How do you write for both? That's the number one question among Web builders today. The secret to site-building success is to write cross-browser JavaScript and Dynamic HTML which gives you the most dynamic pages for the latest browsers, yet gracefully degrades for users with older browsers. Compared to the lowest common denominator approach that many people follow for universal access, you'll gain a lot of functionality with very little compromise.

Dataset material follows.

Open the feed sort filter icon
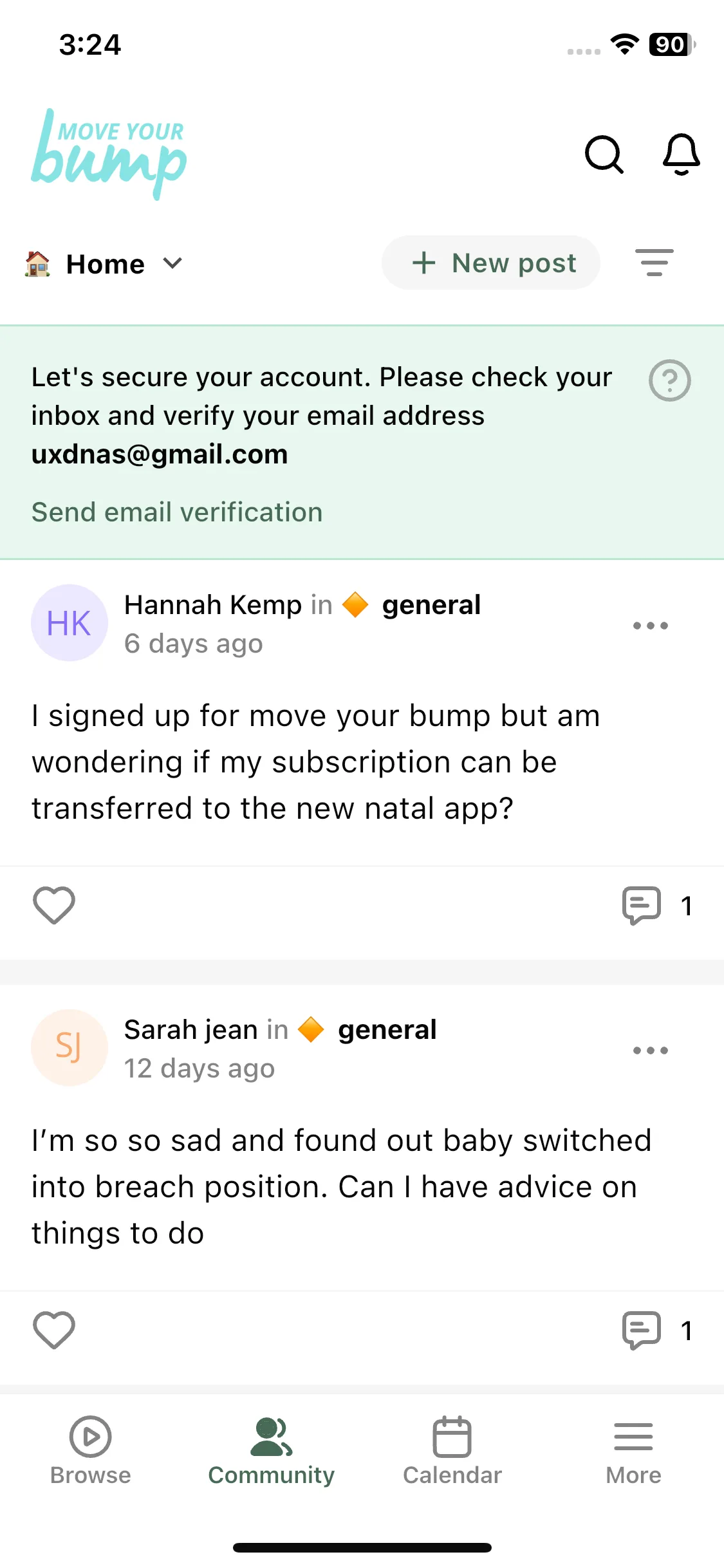 654,263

Dynamic HTML (DHTML) is a set of technologies for manipulating HTML elements. Netscape and Microsoft define DHTML differently, but both companies support:

  • Cascading Style Sheets, level 1 (CSS1) for formatting the elements;
  • Cascading Style Sheets Positioning (CSSP) for positioning, hiding, showing, and stacking elements in z-order;
  • A DOM for making the elements and their properties accessible from JavaScript;
  • An event model for intercepting and handling user events;
  • The ability to hide the browser's user interface and use the full screen as a DHTML canvas.

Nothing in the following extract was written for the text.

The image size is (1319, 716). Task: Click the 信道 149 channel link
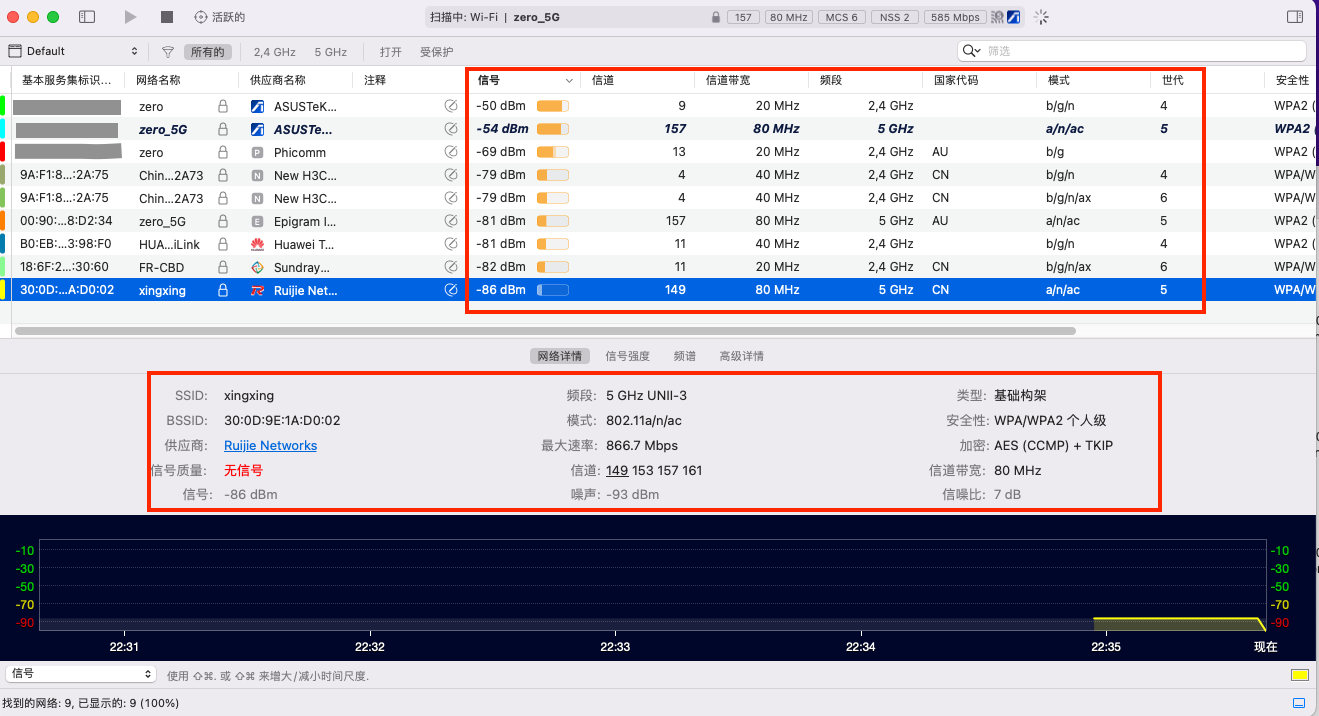[x=619, y=470]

    If you aren't familiar with these foundation technologies already, read through the free online tutorials and articles listed in the sidebar "Cross-Browser DHTML Resources." Cross-Browser DHTML (XBDHTML) is an informal subset of DHTML that I define as both fully functional on Navigator 4, Internet Explorer 4, and later versions of the browsers; and that degrades to load without errors in older browsers.

    Success with CSS
    Your first rule of thumb should be to use Cascading Style Sheets for static settings and JavaScript for dynamic or conditional settings. Both Nav4 and IE4 support CSS1 and CSSP markup. If you always want an element to have the same format or to appear in a particular location, you don't need to use JavaScript at all. You can just use static CSS1 and CSSP markup, and this will eliminate the need to deal with cross-browser DOM issues. For example, if you always want the element with identifier (ID attribute value) "foo" to be positioned 100 pixels from the left of the page and 50 pixels down from the top and display its text in red, you can use this CSS markup:

    <TITLE>Static CSS markup</TITLE>
    <STYLE TYPE="text/css">
    <!- /* use HTML comment to hide CSS markup from older browsers */
    #foo  { position:absolute; 
            left: 100px; top:50px; 
            color: red; }
    </HEAD><BODY> <DIV ID="foo">
    <P>some text</P></DIV>

    Note that we use HTML comments to hide CSS markup from older browsers. This ensures that users of text-only browsers and non-CSS browsers like Nav3 won't see the CSS markup displayed on their page.